シーズン3第2話は、「言霊で人を操る男」というオカルトを完全に解体しながら、それ以上に救いのない現実を突きつけてくる解決編です。
芝川玄奘の予言は能力ではなく、“当てるための段取り”。毒、匂い、視覚トリック、そして村全体を巻き込んだ共犯構造によって、言葉は現実にされていきます。
トリックは暴かれても、失われた命は戻らない。笑いと不穏が同時に残る、TRICKらしい重たい決着回です。

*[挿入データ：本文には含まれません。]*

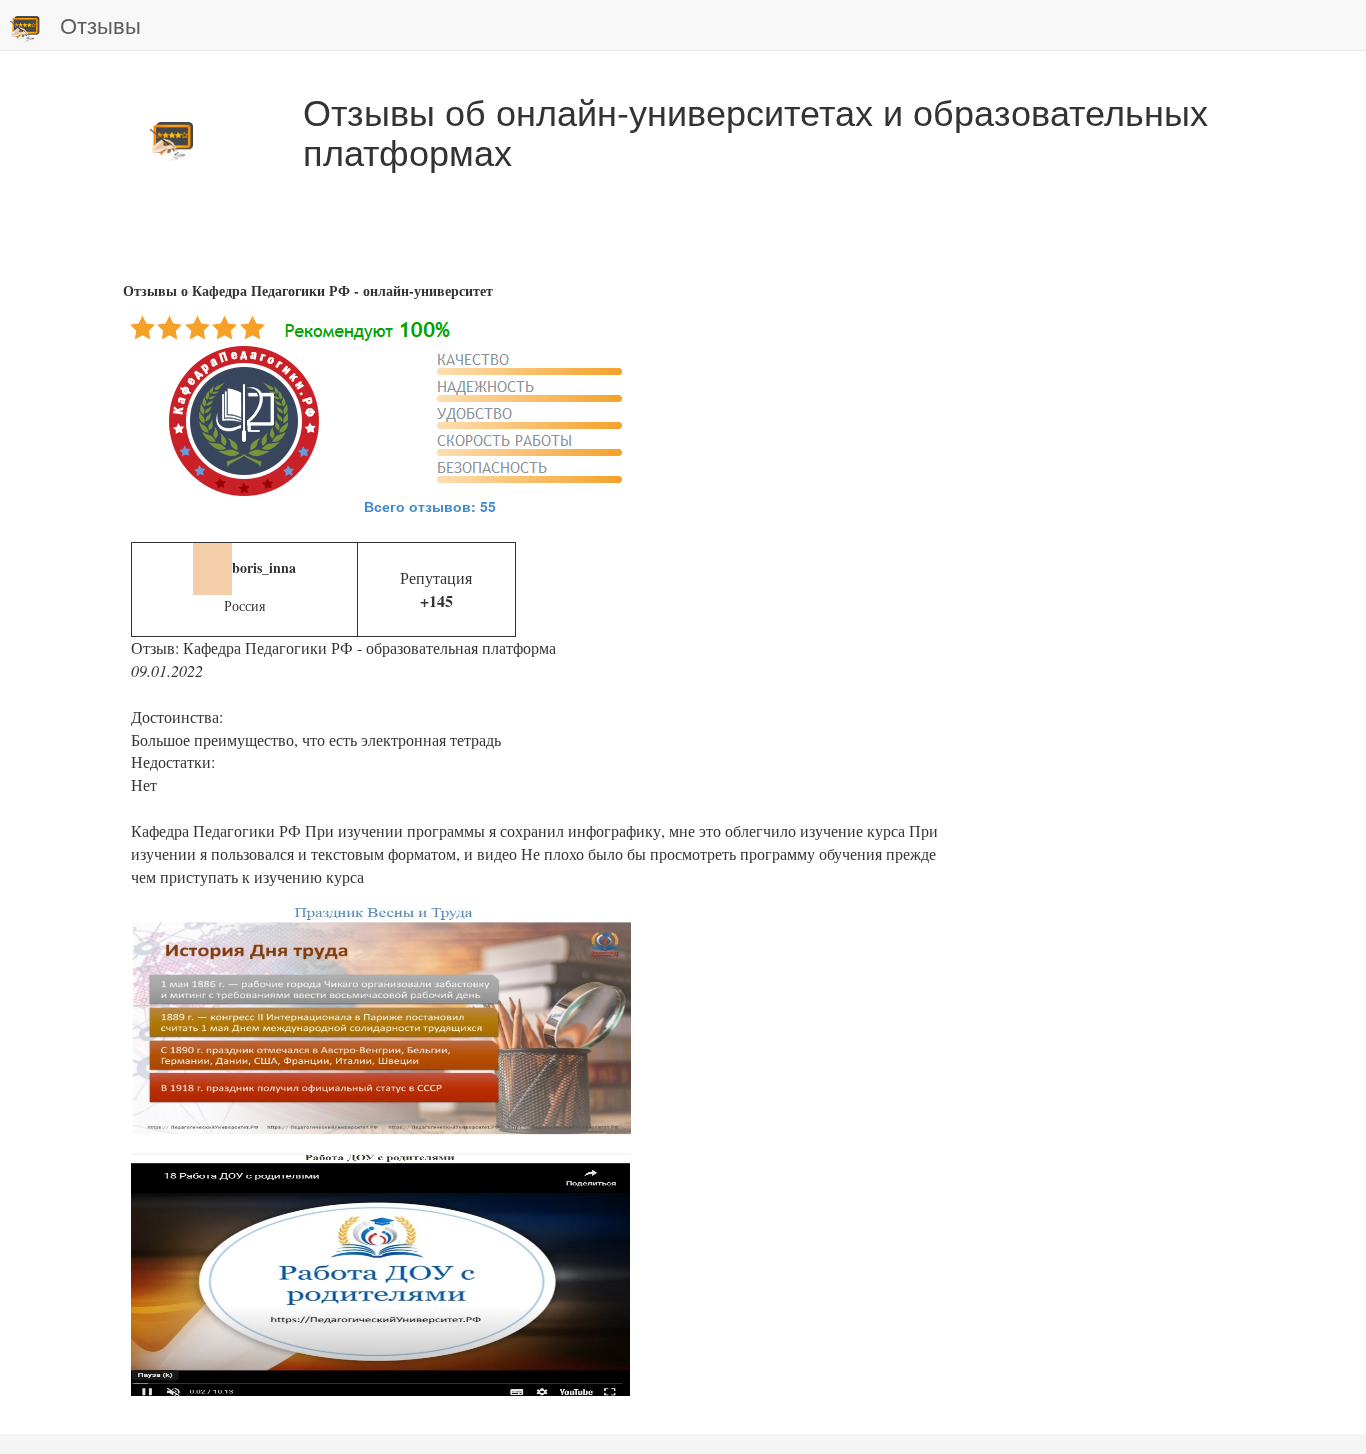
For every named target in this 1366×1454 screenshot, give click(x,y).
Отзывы (100, 24)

※ここから先は、シーズン3第2話(「言霊で人を操る男…解決編」)の結末まで触れるネタバレ記事です。未視聴の方はご注意ください。
トリック(シーズン3)2話のあらすじ&ネタバレ

今回の舞台は、長野県の山奥・蛾眉村(がびむら)。
“言葉”で人の運命を決める男・芝川玄奘(しばかわ げんじょう)と、その側近・鬼頭理三(きとう りぞう)が居座り、開発を妨害している――という構図から始まった前編の続きが、ここで一気に「解体」されていきます。
前回の引きから:黄色いカードを“取らされる”二人
前編ラスト、奈緒子と上田は“ゲーム”めいた儀式に巻き込まれます。信者たちが取り囲む中、玄奘が言い放つ「お前たちは黄色いカードを取る」。
反発しながらも、奈緒子はまんまと“黄色いカード”を手にしてしまい、周囲は「玄奘様の言葉が当たった」と沸騰。上田も、科学者として否定し続けてきた「超常」を、いま目の前で“証明された”形にされてしまう。
ここが嫌らしいのは、当たった/外れたの話じゃない点です。
儀式の空気、信者の目、逃げ場のなさ、そして「自分の手で選んだ」と錯覚させる構図。言葉が先にあり、行動が後から従ってくる。玄奘の「言霊」は、最初からその順番で組まれている。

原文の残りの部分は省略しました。